How might a Mathematician reformulate this Conjecture?

Question

I have a question pertained to the below conjecture here. However, from the comments, it is clear that the question could be improved using math jargons and symbols for clarity and conciseness. How might a mathematician reformulate this conjecture?

• Given an iterative piecewise linear function, $f$, with domain $\mathbb{Z}$ and range $\mathbb{Z}$ :
• under iteration by $f$, if the trajectories/iterates of the first integers in all the subdomains converge to a cycle;
• then, the trajectories of all integers in the domain of $f$ will converge to a cycle, that is, no trajectory diverges.

Special Conditions: (1) Zero can be included or excluded from $f$. (2) It is assumed that the subdomains and subranges are in arithmetic progression containing non-negative or non-positive integers but not a mix. (3) It is also assumed that if $f$ has only two subfunctions then the cycle must be of length 1 and, of course, $f(x)\neq x$ unless $x$ is the element to which all the trajectories of the first elements converge. (4) Importantly, if one element in a subdomain is greater than its corresponding element in the subrange, then all elements in that subdomain must be greater than their corresponding elements in the subrange. The same is true if one element in a subdomain is less than its corresponding element in the subrange.

$\color{black}{\text{Example 1}}$

$$f(x) = \begin{cases} x+1, & \text{subdoman: 1, 3, 5, 7,...Subrange: 2, 4, 6, 8,...} \\ -x+2, & \text{subdoman: 2, 4, 6, 8,...Subrange: 0,-2,-4,-6...}\\ -x, & \text{subdoman: -1, -3, -5,...Subrange: 1, 3, 5, ...}\\ x+1, & \text{subdoman: -2, -4, -6,...Subrange: -1, -3, -5,...}\\ 0, & \text{subdoman: 0 $\hspace{1.6cm}$ Subrange: 0} \end{cases}$$ Note that the trajectories of the first elements $(1, 2, -1$ and $-2)$ of the subdomains all converge to $0$ implying that no trajectory will diverge.
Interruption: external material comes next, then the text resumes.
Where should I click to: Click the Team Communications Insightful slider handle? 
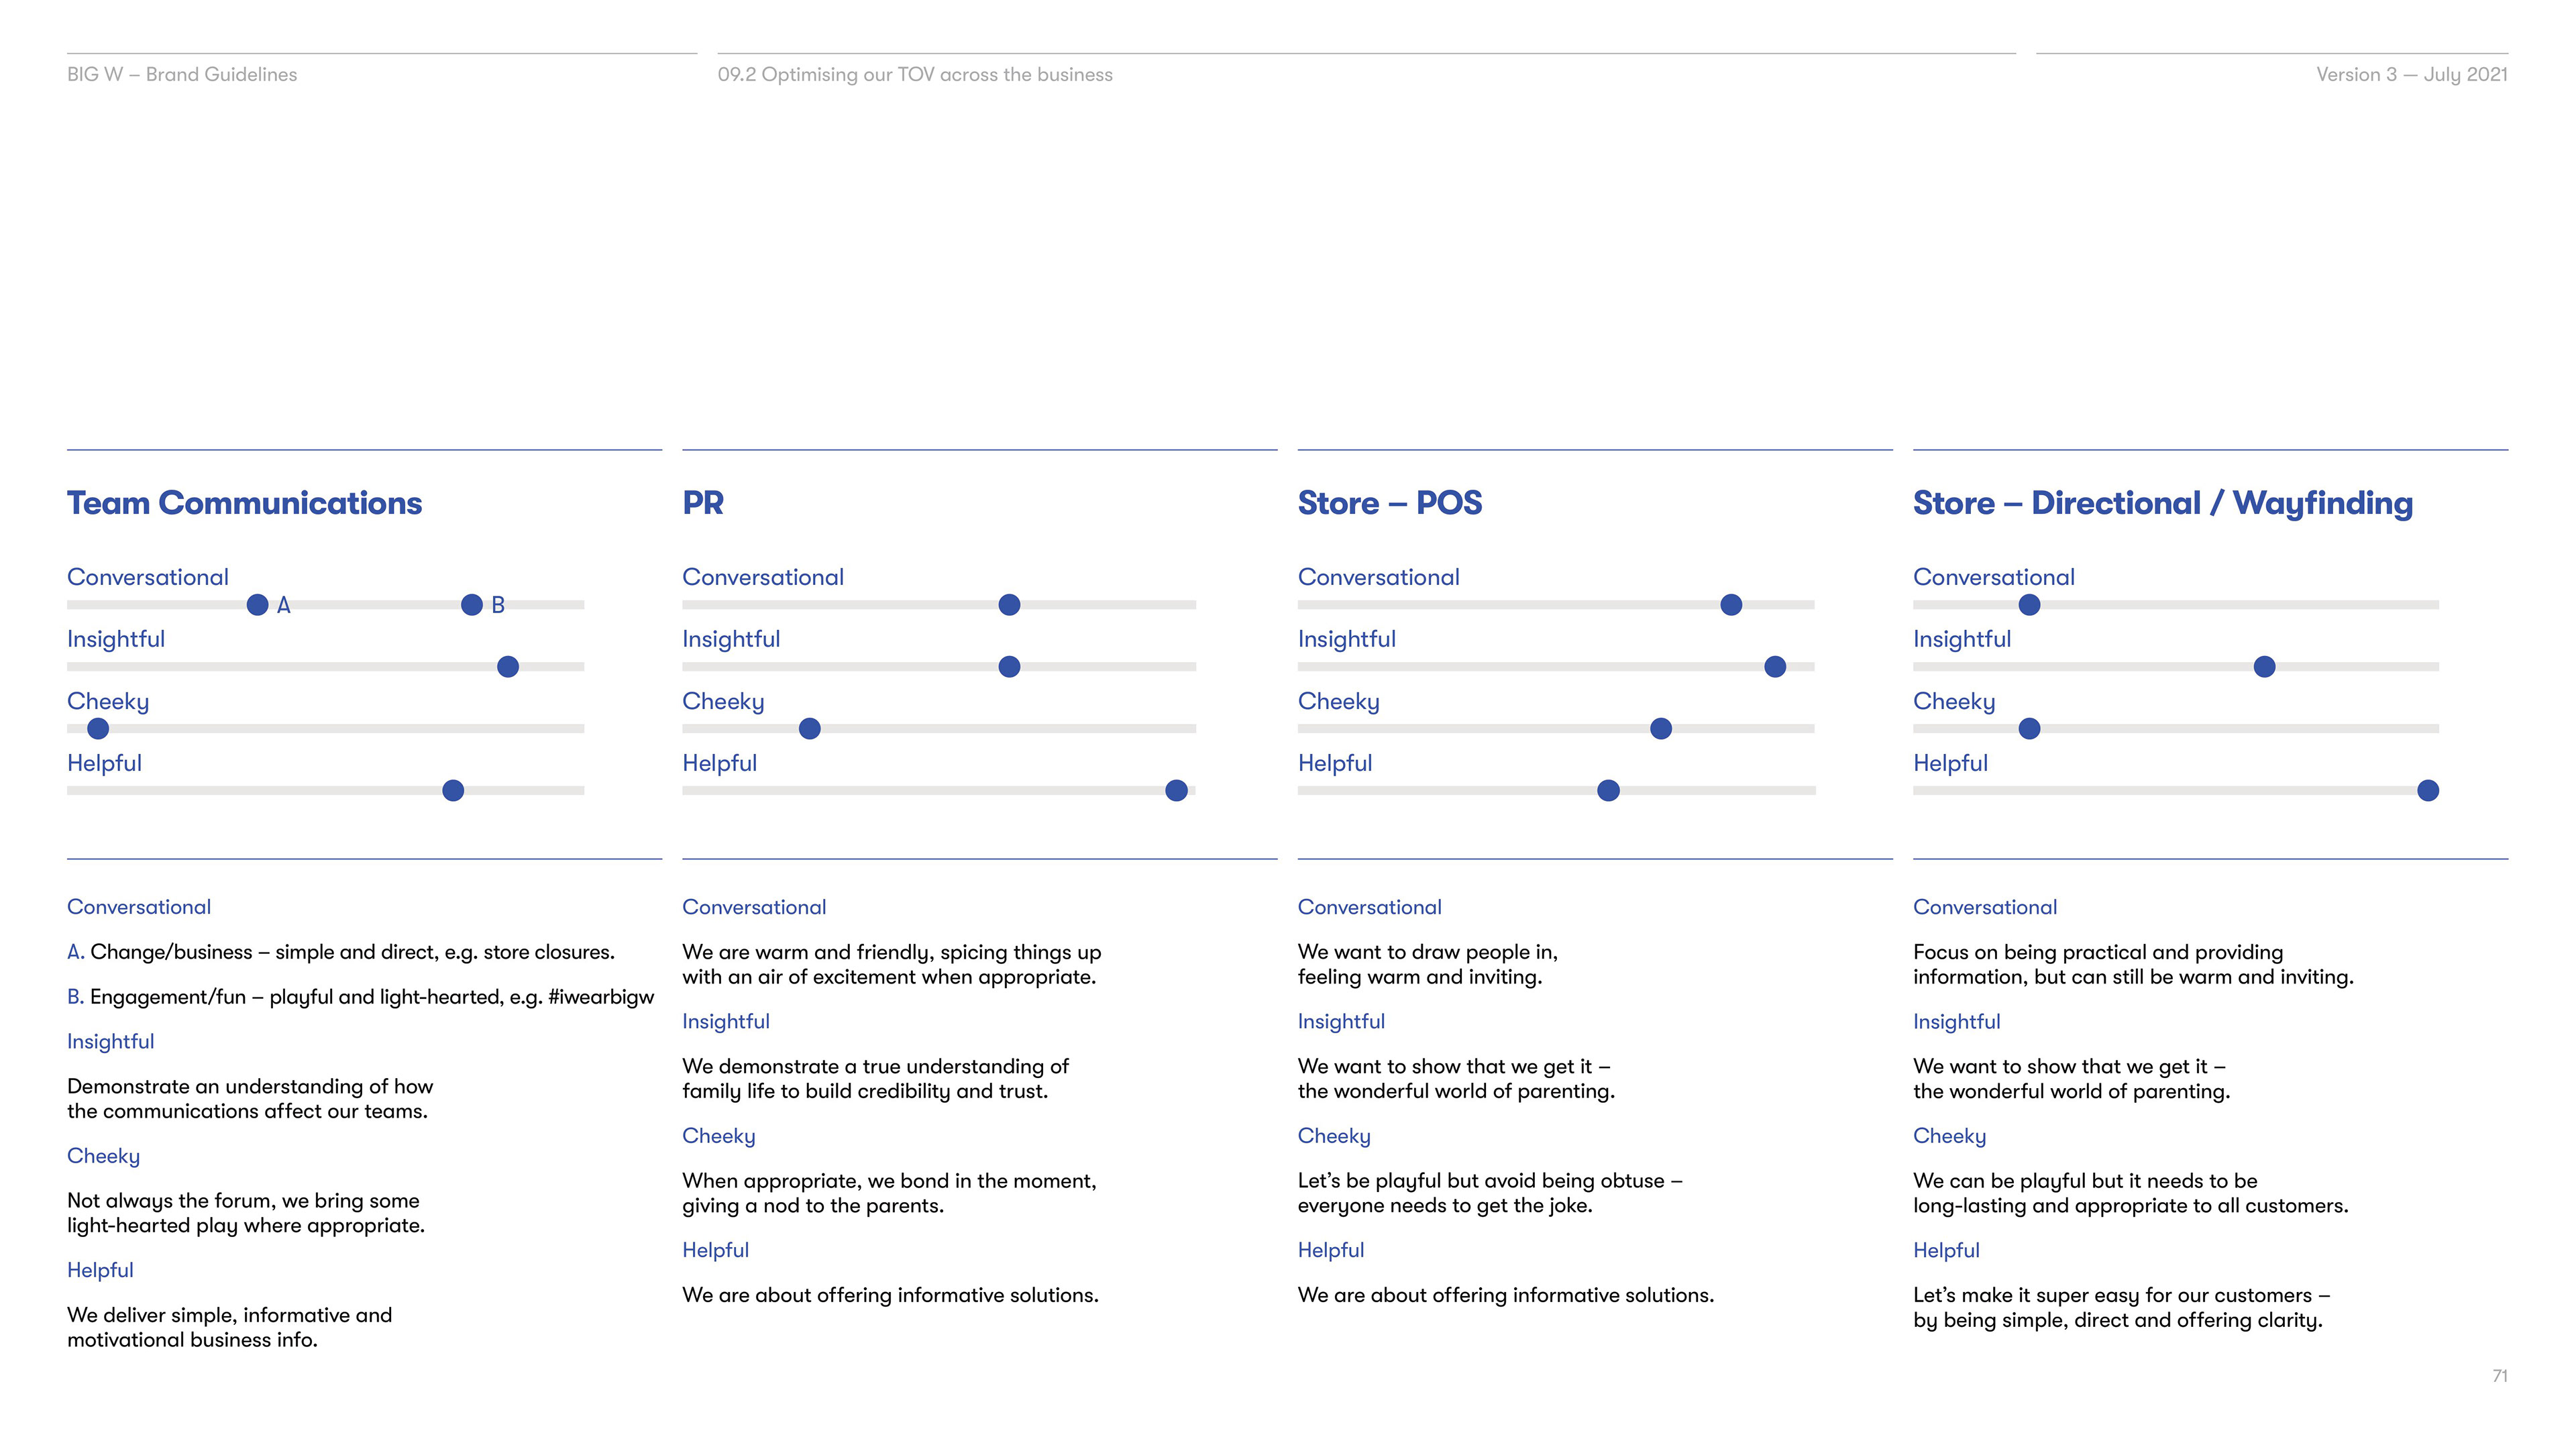point(508,667)
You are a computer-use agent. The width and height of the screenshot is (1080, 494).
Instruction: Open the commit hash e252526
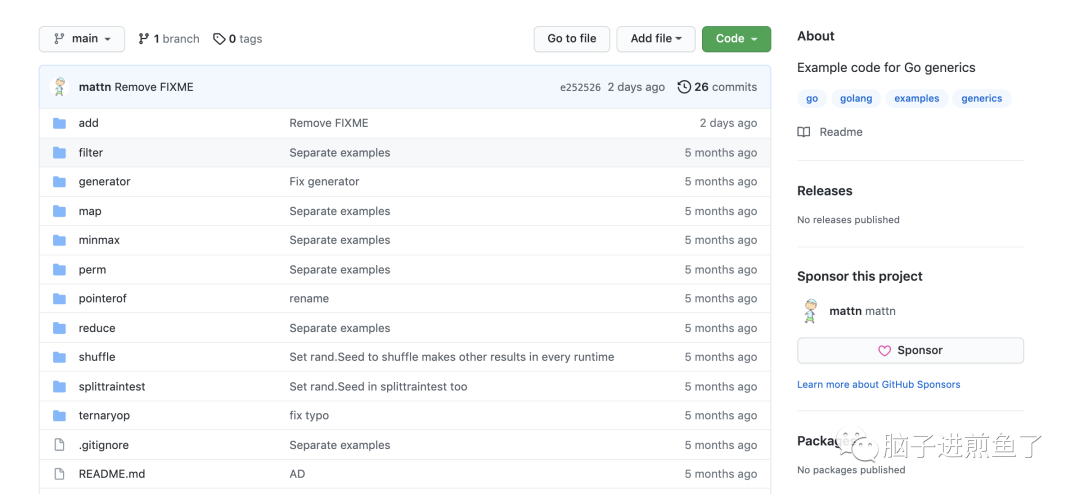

For example, the trajectory of $6$ under $f$ is: $6\to-4 \to-3\to3\to4\to-2\to-1\to1\to2\to0.$

$\color{black}{\text{Example 2}}$

Here is a second example in which the first elements of the subdomains converge to the cycle $-1, 1$ and $0$ is excluded: $$g(x) = \begin{cases} \frac{3}{2}x, & \text{subdoman:2, 4, 6, 8,...Subrange: 3, 6, 9, 12...} \\ \frac{-3}{2}x+\frac{1}{2}, & \text{subdoman:1, 3, 5, 7,...Subrange:-1,-4,-7, -10...}\\ \frac{-1}{2}x+\frac{1}{2}, & \text{subdoman:-1, -3, -5,...Subrange:1, 2, 3, ...}\\ \frac{1}{2}x, & \text{subdoman:-2, -4, -6,...Subrange:-1, -2, -3,...} \end{cases}$$ In this example, the trajectory of 6 is $6\to9\to-13\to7\to-10\to-5\to3\to-4\to-2\to-1\to1.$

Answer 1

If I understand you correctly, you make the following

Conjecture: Let $f\colon \Bbb Z\to\Bbb Z$ be a function. Assume that for some index set $I$, there are $a_i,b_i\in\Bbb Z$, $c_i,d_i\in\Bbb Q$ such that

• $\Bbb Z=\bigcup_{i\in I}(a_i+b_i\Bbb N_0)$
• For all $i\in I$, $n\in\Bbb N_0$, we have $f(a_i+b_in)=c_i+d_in$
• For all $i\in I$, we have $a_ib_i\ge 0$ and $c_id_i\ge 0$
• For all $i\in I$, if $b_i\ne d_i$, then $\frac{a_i-c_i}{b_i-d_i}>0$
• For all $i\in I$, the set $\{\,f^{\circ k}(a_i)\mid k\in\Bbb N_0\,\}$ is finite

Then for all $x\in \Bbb Z$, the set $\{\,f^{\circ k}(x)\mid k\in\Bbb N_0\,\}$ is finite.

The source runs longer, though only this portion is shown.